WiAV Solutions LLC claimed to be the exclusive licensee of seven patents owned by Mindspeed Technologies, and it sued six companies for infringement. The defendants countered that WiAV could not sue them because WiAV was not an exclusive licensee of the Mindspeed patents, but instead, other third parties had the right to sublicense the patents. The district court agreed, finding that WiAV lacked constitutional standing to assert the Mindspeed patents. On appeal, however, the Federal Circuit rejected the defendants’ argument and held that "a licensee is an exclusive licensee of a patent if it holds any of the exclusionary rights that accompany a patent." WiAV Solutions LLC v. Motorola, Inc. slip op. at 17 (Fed. Cir. 2010).
More specifically, the Federal Circuit rejected the defendants’ argument that to be an exclusive licensee, WiAV had to be the only licensee. The Federal Circuit differentiated a “bare licensee,” who has nothing more than the promise it will not be sued, from an exclusive licensee, who suffers a “legal injury” from the unauthorized use of the patent by others. In a patent case, a patentee has a statutorily created right to exclude others from making, using, selling, offering for sale, or importing the patented product—and those exclusionary rights can be transferred to others in whole or carved into pieces. The Federal Circuit concluded that a licensee such as WiAV has standing to sue an unauthorized user, even if licenses are available for future rights in the patent, as long as those rights would not extend to the unauthorized user being sued.

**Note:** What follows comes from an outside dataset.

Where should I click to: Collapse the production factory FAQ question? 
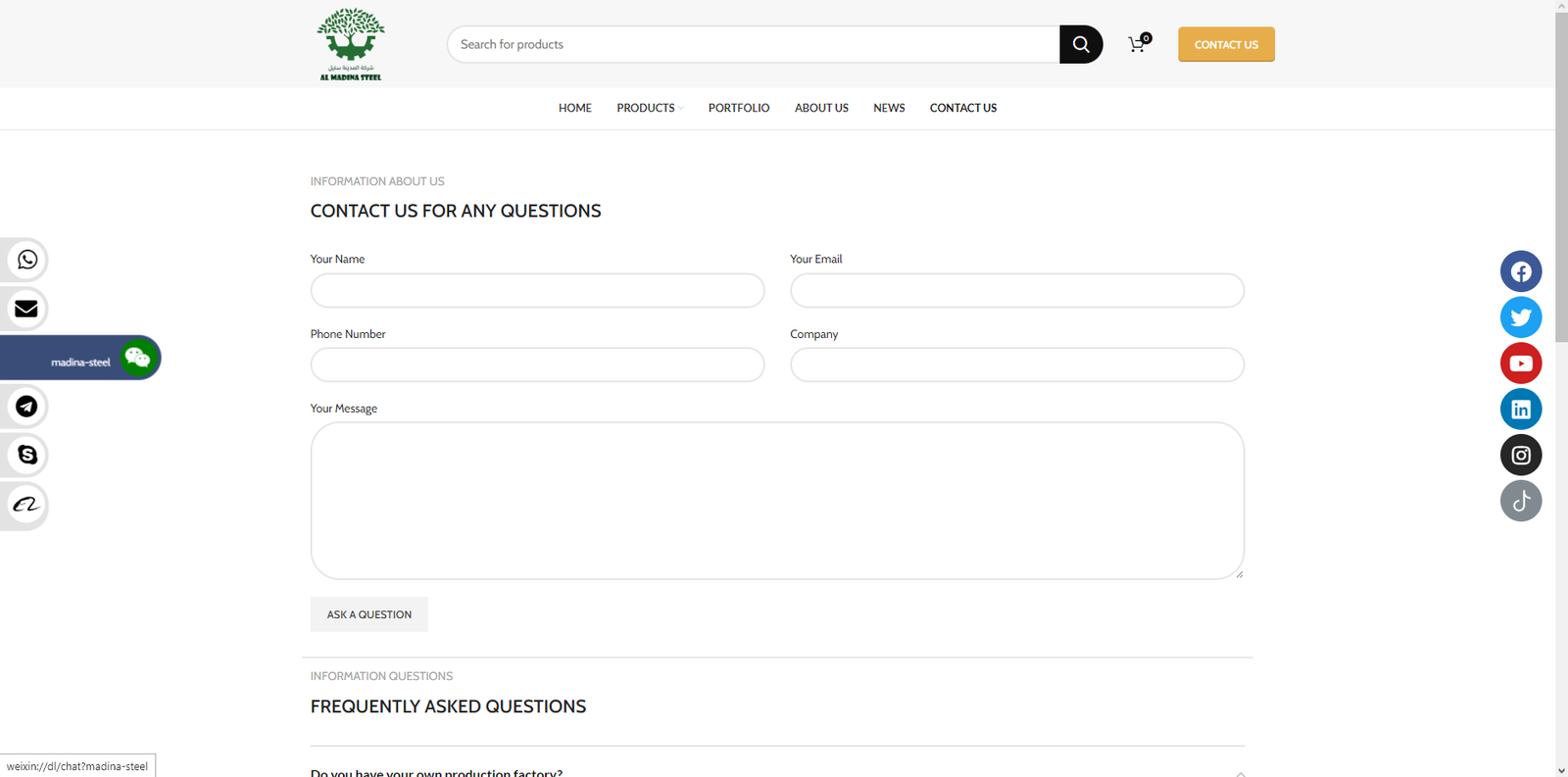pyautogui.click(x=1240, y=772)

Slip Op. at 12-13 and 17-18.
Based on the holding of the Federal Circuit in WiAV, special care should be exercised when drafting license agreements that grant sublicensing rights and when taking a license to a patent that is subject to pre-existing sublicensing rights. In particular, in order to have the ability to sue for infringement, a party to a patent license should pay attention to the scope of the sublicensed rights, including who else might receive sublicenses, what patented technologies could be sublicensed, and whether there are field-of-use restrictions.